Multi-omics integration identifies three molecular subtypes of non-small-cell lung cancer with divergent immunotherapy response patterns

Anti-PD-1/PD-L1 checkpoint immunotherapy has transformed first- and second-line NSCLC management, but durable response rates remain below 30% in unselected populations. PD-L1 tumour proportion score (TPS) is the established response predictor but has limited discriminatory power: many TPS-high tumours do not respond, and a non-trivial fraction of TPS-low tumours do. A more biologically-grounded stratification would improve patient selection.

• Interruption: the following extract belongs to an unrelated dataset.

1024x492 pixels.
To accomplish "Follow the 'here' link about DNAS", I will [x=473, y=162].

Three subtypes emerged from unsupervised consensus clustering across the transcriptome / methylome / proteome integrated representation. Subtype A (38% of tumours) — interferon-gamma-rewired, high HLA class I/II expression, prominent tertiary lymphoid structure signatures. Median checkpoint-response rate 54% (95% CI 49-59%); median OS 28.4 months. Subtype B (44%) — mesenchymal-shifted, low antigen presentation, neutrophil-dominant immune infiltrate. Median checkpoint-response rate 12% (95% CI 9-15%); median OS 11.2 months. Subtype C (18%) — KEAP1/NFE2L2 pathway-driven oxidative-stress phenotype, moderate immune infiltrate. Median checkpoint-response rate 27% (95% CI 22-32%); median OS 16.8 months. Subtype assignment predicted checkpoint response better than PD-L1 TPS in both discovery (AUROC 0.78 vs 0.64) and external validation cohorts (AUROC 0.74 vs 0.62).

If the subtype assignment can be operationalised into a clinical-grade assay, it would substantially improve immunotherapy patient selection — particularly for the Subtype B group, where the 12% response rate would argue against first-line single-agent checkpoint therapy in favour of alternative regimens (combination chemotherapy + checkpoint, or trial enrolment).

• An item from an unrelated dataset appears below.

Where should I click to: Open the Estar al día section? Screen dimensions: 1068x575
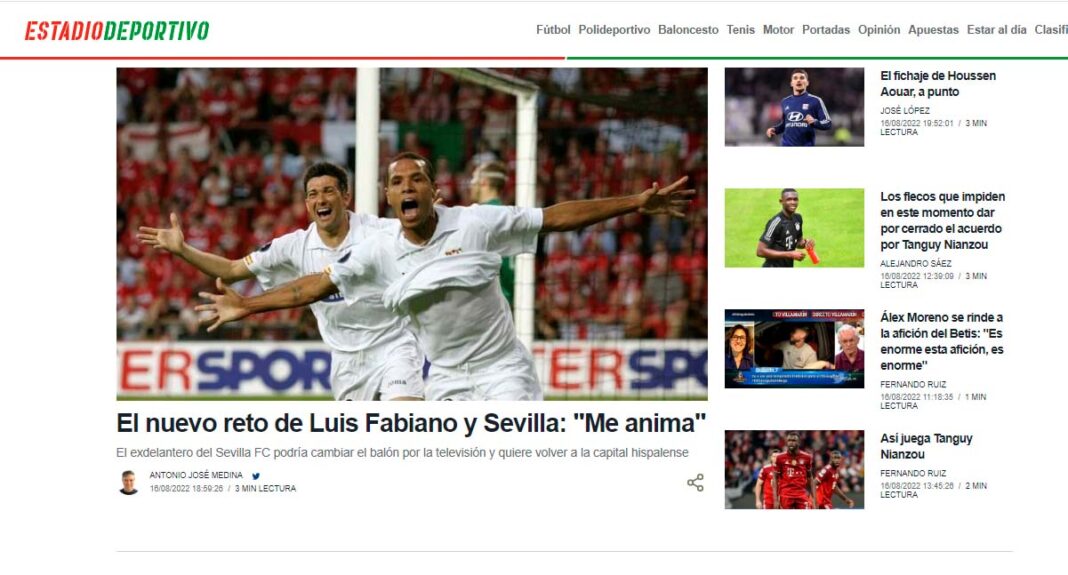[996, 30]
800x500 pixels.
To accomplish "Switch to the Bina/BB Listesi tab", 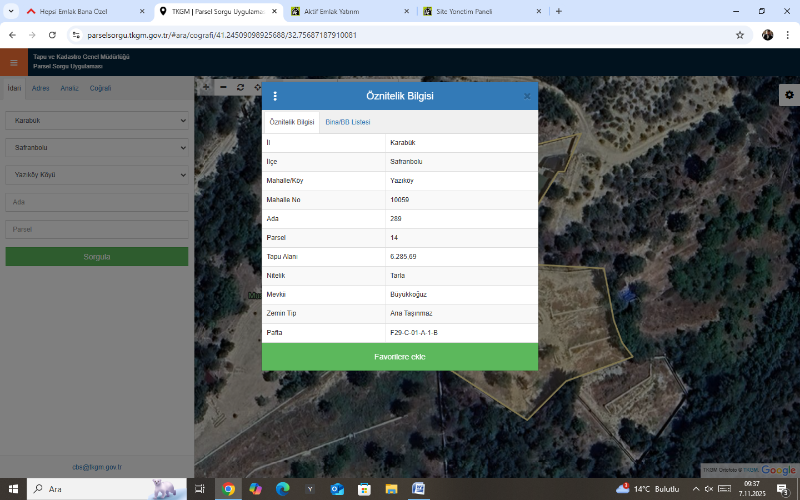I will [347, 121].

Tumours from TCGA-LUAD/LUSC (n=1,026), the Lung Cancer Mutation Consortium (LCMC, n=892), and two academic medical centres (UCLA and MSKCC, n=929) with matched RNA-seq, EPIC methylation array, and DIA mass-spectrometry proteome data. Multi-omics integration via MOFA+ factor analysis with 30 latent factors. Subtypes derived from k-means clustering on factor weights, k chosen via consensus clustering stability across 1,000 bootstrap iterations. Immunotherapy response assessed via RECIST 1.1 in patients receiving any PD-1 or PD-L1-targeting agent (n=1,420 across cohorts). External validation in two independent cohorts (POPLAR, OAK) using transcriptome-only subtype prediction models derived from the discovery integration. Survival analyses via Cox proportional hazards adjusted for age, sex, stage, smoking history, and prior treatment line.

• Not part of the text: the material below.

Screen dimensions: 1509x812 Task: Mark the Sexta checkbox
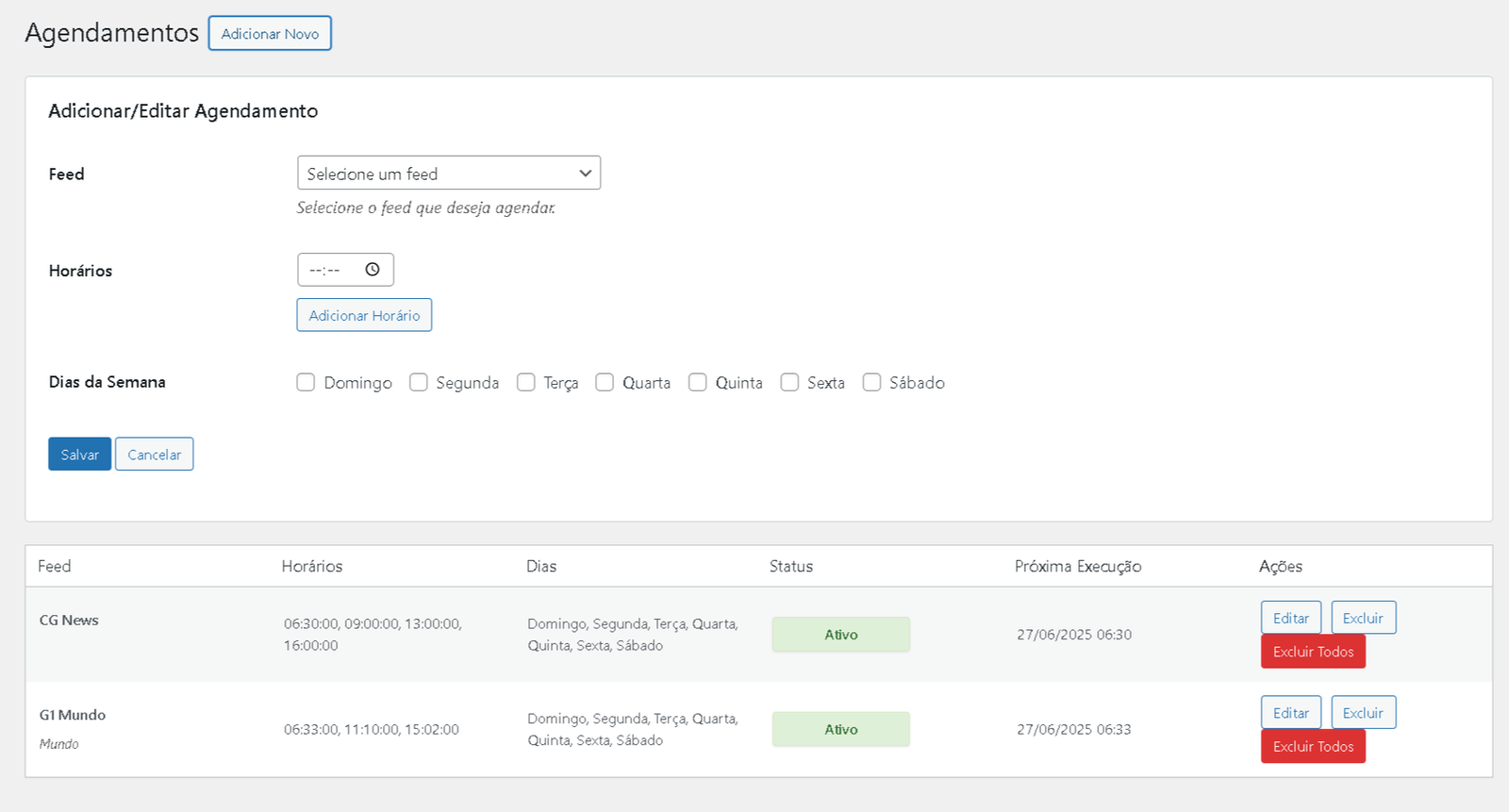789,382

The integration depends on bulk-tissue omics, which obscures tumour-immune spatial relationships that single-cell or spatial-omics data would resolve. Subtype C is the smallest group (18%) and its response-rate estimate carries wider uncertainty. Validation cohorts (POPLAR, OAK) used transcriptome-only subtype prediction; whether full multi-omics typing would improve prediction further is unknown. The cohorts skew non-Hispanic white (78%) and population generalisability beyond that demographic is limited.

Whether subtype assignment is stable across primary vs. metastatic tumour tissue is unresolved. The Subtype B group's poor response demands investigation of mechanism — whether the mesenchymal-low-antigen-presentation phenotype is targetable pharmacologically (e.g., epigenetic re-rewiring with HDAC or DNMT inhibitors) would be high-impact. Single-cell follow-up to characterise the immune-infiltrate composition per subtype is the next natural step.